魔力を以て他者に干渉するという意味では、魅了や治癒魔術に近い性質を持っていた。
男は共振を利用し、どんな魂にも確実に宿っている生への未練を揺り起こした。
後は屍人と同じ要領で生み出した躰へ魂を定着させ、共振によって自分の怒りを上乗せする。
共振による工程が追加された事により、屍人とは似て非なる駒が出来上がっていた。
元々が死霊魔術により接続していた躯達は、術者である仮面の男に抗う事は出来ない。
強く揺さぶられた自分の感情と、押し付けられた男の感情。その狭間で魂のバランスを崩しながらも、シン達へ牙を向けていた。
躯として操られたカランコエの村人もまた、シンやフェリーと戦いたくはなかった。
魂が有していた記憶が彼らを揺さぶる事に効果的。ただそれだけの理由で、掘り起こされ、使い倒される。
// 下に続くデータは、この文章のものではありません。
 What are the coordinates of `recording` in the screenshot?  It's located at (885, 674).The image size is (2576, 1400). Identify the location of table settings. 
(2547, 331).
何より下衆であるのが、魂がこの地に眠る以上はいくらでも彼らの再生は利いてしまう。
仮面の男にとって、シンは無駄死になのだ。フェリーを揺さぶる為の駒など、また生み出せば良いのだから。
彼によってフェリーは、シン程の脅威ではない。
現にカランコエでの彼女は、終始動揺を繰り返しているだけだった。
震え、怯え、悔やみ、泣く。
自分では決断できず、懐いていた者相手では決意すら揺らぐ。
彼女を無効化する方法など、いくらでもある。
新たに増えるであろう手駒を利用すれば、それは容易く達成されるに違いない。
彼女にとって一番大切だった者。シン・キーランドを利用すれば。
「さて、では早速シン・キーランドを……」
仮面の男は死霊魔術を用いてシンを蘇らせようと試みる。
この場で散ったばかりなのだから、まだその魂は何処にも消えていないはず。
万が一見失ってしまうよりも先に、共振で掘り起こしておく必要性があった。
「……どういうことだ?」
だが、いくら探してもシンの魂は見つからない。
同じ場所で散った躯達の魂はまだ彷徨っているにも関わらず、シンだけが見つからない。
(爆発で身体と一緒に魂が消し飛んだ? いや、あり得ない)
魂ごと散ってしまう衝撃だった可能性を考慮するが、すぐに自らで否定をする。
それならば、他の魂も消し飛んでいなければ辻褄が合わない。
(まさか――)
男の脳裏に過ったのは、あるひとつの可能性。
あり得ないと思いつつも、辻褄があってしまうもの。
彼の懸念が現実となって姿を現したのは、その直後の事だった。
「見つけたぞ」
背後から聴こえてくる声に、仮面の男は戦慄した。
よく知っている声。憎くて仕方がない声。もう、聴こえてはいけないはずの声が鼓膜を揺さぶる。
「シ――」
仮面の男は、その名を口にする事さえ赦されなかった。
信じられないと振り返ろうとする男の仮面が、銃弾によって吹き飛ばされる。
続いて無慈悲に放たれるのは、魔導砲に装填していた重力弾。
重力が架され、男の膝が崩れ落ちる。
「お前には答えてもらう必要がある。まずはこっちを向け」
低く重い声には、自分とは比べ物にならない程の怒りが込められていた。
意にそぐわぬ行動をすれば、即座に殺される。好機を見計らうべきだと、男はシンの指示に従った。
割れた仮面から覗かせる顔が、シンを見上げる。
二人を隔てるものは、シンの持つ銃口のみ。
「お前は――」
「やあ、久しぶりだね。シン・キーランド。いや、『牙』」
濁り切った男の眼を見て、シンは言葉を失う。
思わぬ形で、見知った男との10年ぶりの邂逅を果たしてしまった。
かつて、自分がクリムを殺した時。
自分を人殺しの世界へ巻き込んだ、紳士の振りをした男との。